Image Credit: Michaelabustamantefg on Pixabay

Hailaker is the kind of music a partner recommends to you the night before they dump you.

It’s a sad boy aphrodisiac that never shies away from the pain and discomfort born from loss. If you’re a fan of Bon Iver and Passenger, you’ll connect with Hailaker’s music. The artistic project began in 2019 and is helmed by multi-instrumentalist and singer-songwriter Ed Tullett (alias Lowswimmer) and Bristol-based artist Jemima Coulter. This collaboration birthed an ambitious and disorienting sound that keeps you running on the knife edge of your own emotions. 

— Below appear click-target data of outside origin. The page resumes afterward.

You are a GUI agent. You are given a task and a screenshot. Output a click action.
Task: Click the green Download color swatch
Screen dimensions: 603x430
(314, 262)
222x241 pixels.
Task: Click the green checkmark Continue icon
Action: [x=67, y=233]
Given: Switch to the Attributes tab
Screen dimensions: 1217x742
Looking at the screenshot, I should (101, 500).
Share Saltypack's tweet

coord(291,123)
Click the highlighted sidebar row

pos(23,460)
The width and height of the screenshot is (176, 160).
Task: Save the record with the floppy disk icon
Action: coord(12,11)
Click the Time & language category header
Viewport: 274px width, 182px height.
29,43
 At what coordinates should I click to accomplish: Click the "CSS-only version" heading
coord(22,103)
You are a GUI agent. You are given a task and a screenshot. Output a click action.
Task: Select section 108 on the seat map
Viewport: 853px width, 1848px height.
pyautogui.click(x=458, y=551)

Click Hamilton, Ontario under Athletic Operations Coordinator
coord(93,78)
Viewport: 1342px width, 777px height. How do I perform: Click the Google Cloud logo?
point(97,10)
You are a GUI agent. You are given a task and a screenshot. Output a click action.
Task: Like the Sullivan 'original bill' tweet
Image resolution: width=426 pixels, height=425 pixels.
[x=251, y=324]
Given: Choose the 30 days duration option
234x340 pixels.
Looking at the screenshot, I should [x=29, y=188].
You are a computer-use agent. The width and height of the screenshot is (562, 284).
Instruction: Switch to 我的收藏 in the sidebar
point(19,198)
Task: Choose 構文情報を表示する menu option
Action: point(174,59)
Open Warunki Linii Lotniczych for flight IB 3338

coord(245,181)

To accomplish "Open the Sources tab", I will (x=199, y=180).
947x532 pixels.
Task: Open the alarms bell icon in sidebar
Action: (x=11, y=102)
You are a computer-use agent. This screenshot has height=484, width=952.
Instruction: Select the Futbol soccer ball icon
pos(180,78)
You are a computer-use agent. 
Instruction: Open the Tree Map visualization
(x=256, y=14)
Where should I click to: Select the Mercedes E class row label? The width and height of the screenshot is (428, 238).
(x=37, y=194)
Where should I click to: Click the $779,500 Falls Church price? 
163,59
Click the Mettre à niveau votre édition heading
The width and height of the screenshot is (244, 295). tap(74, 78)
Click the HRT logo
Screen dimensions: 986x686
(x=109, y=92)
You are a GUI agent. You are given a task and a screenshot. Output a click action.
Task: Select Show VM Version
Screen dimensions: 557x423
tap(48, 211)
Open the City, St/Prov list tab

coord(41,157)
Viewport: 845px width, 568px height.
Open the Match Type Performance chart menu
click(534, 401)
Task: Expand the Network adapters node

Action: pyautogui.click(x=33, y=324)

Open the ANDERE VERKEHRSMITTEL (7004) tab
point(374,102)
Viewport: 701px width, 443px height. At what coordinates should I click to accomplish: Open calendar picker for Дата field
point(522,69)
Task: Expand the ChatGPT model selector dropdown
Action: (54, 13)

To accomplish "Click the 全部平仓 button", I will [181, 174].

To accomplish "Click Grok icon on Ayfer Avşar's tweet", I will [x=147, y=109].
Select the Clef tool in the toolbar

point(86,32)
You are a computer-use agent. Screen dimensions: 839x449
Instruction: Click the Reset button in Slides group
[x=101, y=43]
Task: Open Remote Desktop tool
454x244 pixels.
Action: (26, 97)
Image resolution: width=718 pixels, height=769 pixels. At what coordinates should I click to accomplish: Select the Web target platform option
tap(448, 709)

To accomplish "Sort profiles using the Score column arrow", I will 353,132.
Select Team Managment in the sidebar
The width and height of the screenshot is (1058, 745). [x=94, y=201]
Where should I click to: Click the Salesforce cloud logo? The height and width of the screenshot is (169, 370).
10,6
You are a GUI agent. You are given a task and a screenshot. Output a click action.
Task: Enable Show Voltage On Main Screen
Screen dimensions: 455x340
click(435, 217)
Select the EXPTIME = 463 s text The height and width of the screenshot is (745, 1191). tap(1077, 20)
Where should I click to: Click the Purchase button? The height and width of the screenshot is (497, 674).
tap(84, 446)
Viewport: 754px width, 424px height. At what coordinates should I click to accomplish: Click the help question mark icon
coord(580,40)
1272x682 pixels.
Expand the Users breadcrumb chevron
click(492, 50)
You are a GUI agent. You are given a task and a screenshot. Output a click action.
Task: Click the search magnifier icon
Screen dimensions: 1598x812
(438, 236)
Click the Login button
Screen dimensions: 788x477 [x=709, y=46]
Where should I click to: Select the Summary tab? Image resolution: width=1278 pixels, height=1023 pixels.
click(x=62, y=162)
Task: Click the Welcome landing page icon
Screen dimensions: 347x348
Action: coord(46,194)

So far Hailaker have produced two albums: Hailaker, released in 2019, and Holding, released in 2020. The performers are credited as Jemima Coulter, Lowsimmer and Hailaker. At first glance the anarchic crediting does not seem to have a subliminal meaning. However, the overlap and overlay of the artists names with their stage names is intentional. Crediting each of these separately could imply that the different elements that make up each of these people and acts were involved throughout the process of making the albums at different times. 

Hailaker isn’t just a musical collaboration between two artists, but an all-encompassing artistic expression through different mediums

Hailaker isn’t just a musical collaboration between two artists, but an all-encompassing artistic expression through different mediums including visual art. Mike Roth designs the album cover art and manages the visual expression of Hailaker as a collective. As such, Hailaker is just as inspired by Mike Roth’s artwork. Listening to Hailaker is a complete sensory experience that, if you’re synesthetic, can feel like threads of your personhood are unraveling as you’re torn between old-school and contemporary musical influences. 

The ninth track of their first album Hailaker (2019) is the strongest on the record. The song addresses a post-breakup aftershock of pain so acute, so all-consuming, the only way to cope would be to slip into a semi-comatose state. The track manages to blend Ed Tullett’s heavily auto-tuned falsetto with distinctly folk sonorities. The bridge then unfurls and adds a full orchestral band, gang vocals and a synthesizer courtesy of Ed Tullet’s affinity with the 90s. The third and final act of the piece is so calm and soft-spoken it is unsettling. A distinctively serene voice and an acoustic guitar close the song in a final desperate attempt to hold on to what once was. As if recounting a distant memory, he recalls that the woman he has lost was the “color of smoke,” perhaps as a tragic reminder that he can still see her though she remains out of reach.  

Currently Hailaker only counts just over half a million monthly listeners on Spotify. While that number is sure to increase in the coming years, I urge you to check up on your friends if you catch them listening to them too much. They might not be doing too well.